Copyeditor Angelika Glover did excellent work on this book (not hers but mine the occasional flouting of Chicago Manual conventions). And my agent, the legendary Beverley Slopen, has long since become a trusted friend and advisor.

  Over the past few years, while working on this book, I have received grants from the Canada Council for the Arts, the Ontario Arts Council and the Access Copyright Foundation. For those, believe me, I am grateful. In Orkney, I have learned a great deal from historian Tom Muir, and benefitted from the kindness of Kathleen Ireland and Andrew Appleby, president of the John Rae Society.
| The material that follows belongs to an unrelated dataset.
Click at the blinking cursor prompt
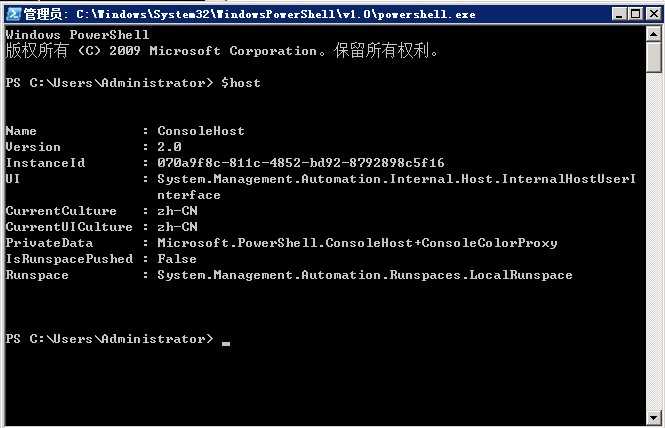 pyautogui.click(x=226, y=343)
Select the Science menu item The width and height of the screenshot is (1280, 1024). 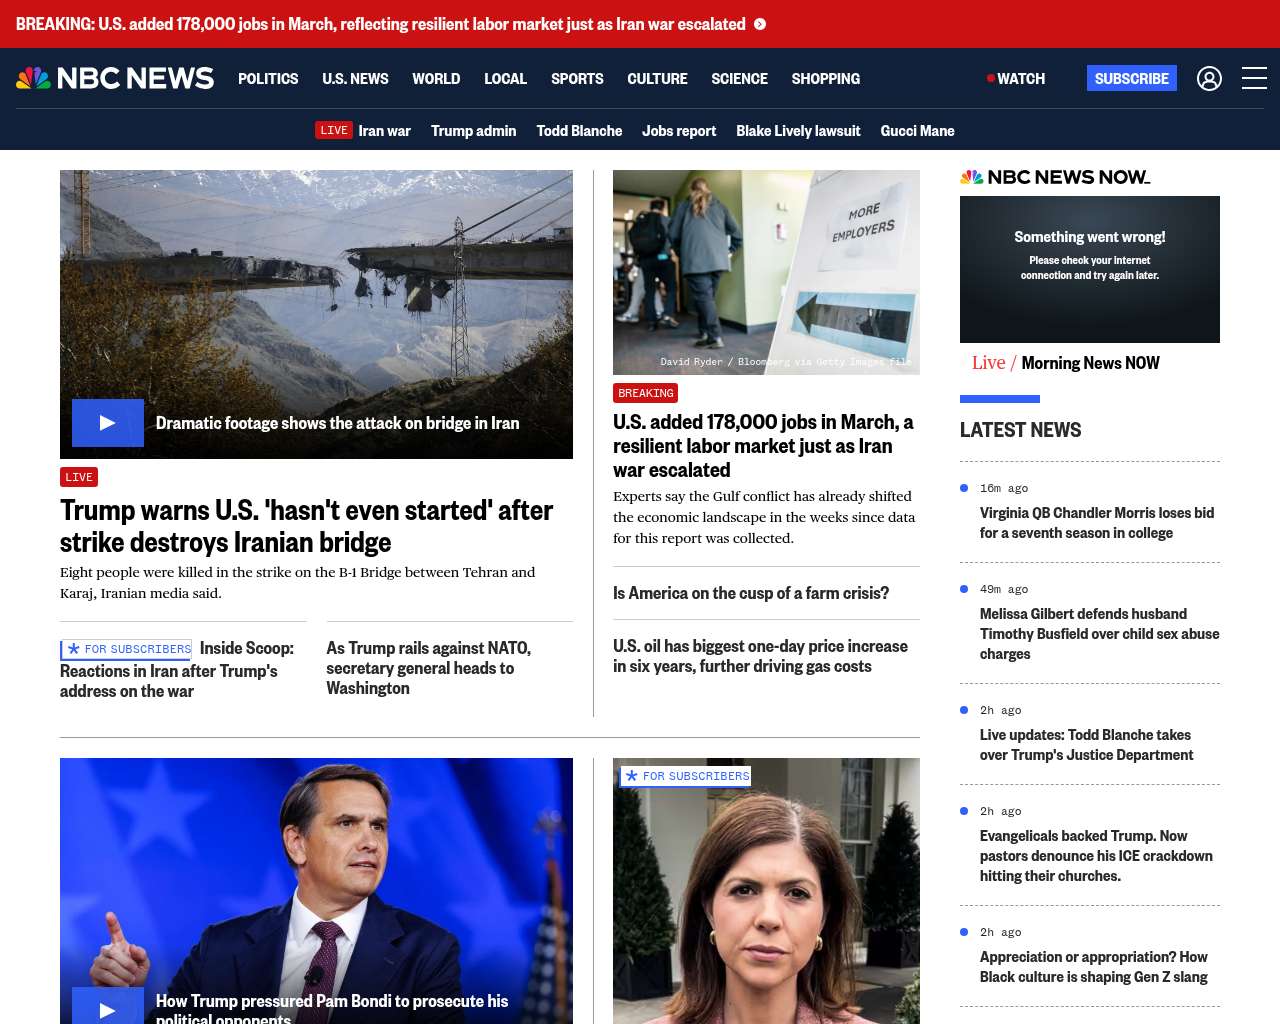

Among individuals who have contributed to this book, sometimes without knowing it, I think of John Geiger, Cameron Treleaven and Louie Kamookak, and must also single out Kenn Harper, Randall Osczevski, Andres Paredes, Dawn Huck, Fred McCoy and Lee Preston. I want to say hey to members of the Facebook group Remembering the Franklin Expedition, who frequently dazzle me with their arcane knowledge. On the home front, I owe sincere thanks to Carlin, Keriann, Sylwia, Travis, James and Veronica. Above all, I do hereby declare that without Sheena Fraser McGoogan, my life partner, first reader, sometime photographer and fellow traveller, this book would not exist—and that is the truth.